One of the many things that has struck me about Donald Trump is the quickness and frequency with which he likes to say, “I’ve made a lot of money.” Every interview, every debate, every rally, ever present is his desire for everyone else to know just how wealthy he is. This, ironically, stands in stark contrast to both old money and the newer tech billionaires — if anything, the enlightened mega-rich have focused far less on conspicuous consumption than conspicuous giving.
True Wealth Creation and the Net Worth Fallacy
Sociologists and evolutionary psychologists could do a far better job than I explaining why we as people care so much about net worth. Similarly, many others can proffer why individual net worth is potentially an antiquated notion. Maybe it is. Maybe it isn’t. But we will certainly not be giving it up any time soon. Instead, I’d like to suggest that net worth is an incomplete metric, and I have to thank Trump’s constant reminders of his net worth for this idea.

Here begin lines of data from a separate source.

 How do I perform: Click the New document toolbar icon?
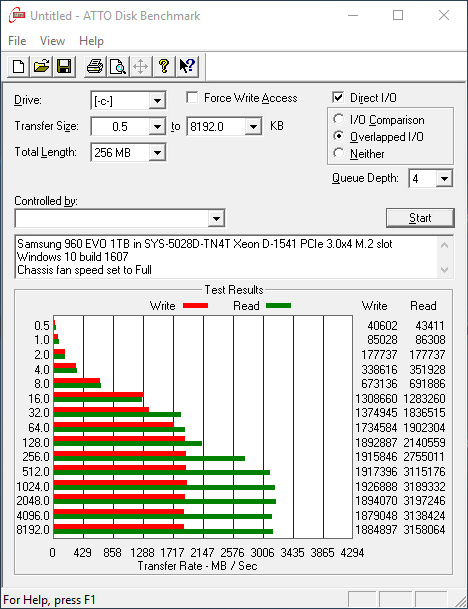click(18, 66)
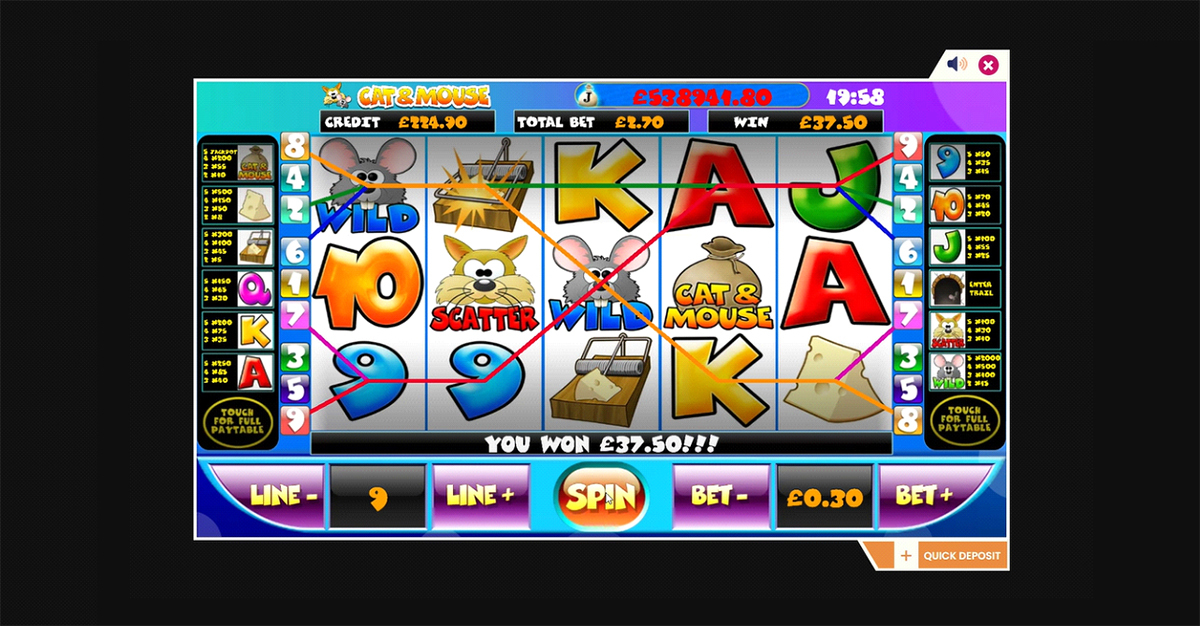1200x626 pixels.
Task: Click the lines count display showing 9
Action: [x=378, y=497]
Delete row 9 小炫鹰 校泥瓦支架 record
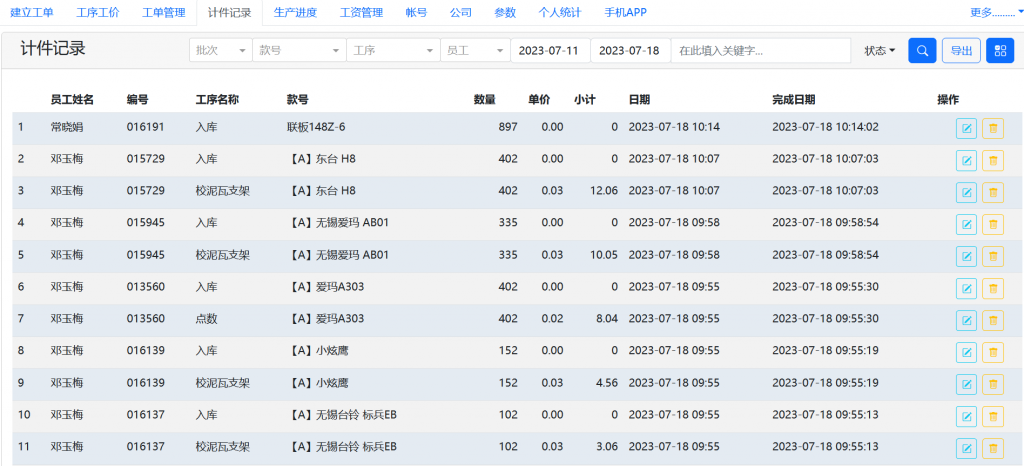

I would wager that we as people assume that not only does net worth describe an individual’s wealth, it also describes a person’s contribution to economic and social life (i.e. the creation of jobs). And that is the fundamental problem with net worth. While it describes an individual’s wealth, it doesn’t tell us what they have made or contributed elsewhere. I’m not talking about how much they have given away charitably, but how much additional wealth has been generated as part of their personal accumulation and subsequent impact. This is why I think Silicon Valley respects entrepreneurship so much, perhaps without even knowing it.
Now, back to Trump. Should net worth be a qualification for office? Should we think of him as better qualified because of his individual success? No. We should think of him as better qualified because of the impact his individual success has had on others — how many jobs his wealth has directly created. After all, isn’t that what we’re hoping for in a President?
For illustrative purposes, let’s compare Trump to Bill Gates or Mark Zuckerberg. In both cases, the individual has a greater net worth than any employee, and in many cases, a greater net worth than the sum of their employees’ net worth. But, have Trump’s businesses created 1,000’s of millionaires as a result of his individual vision and success? Not likely, however this is precisely what happened when Facebook IPO’d in 2012.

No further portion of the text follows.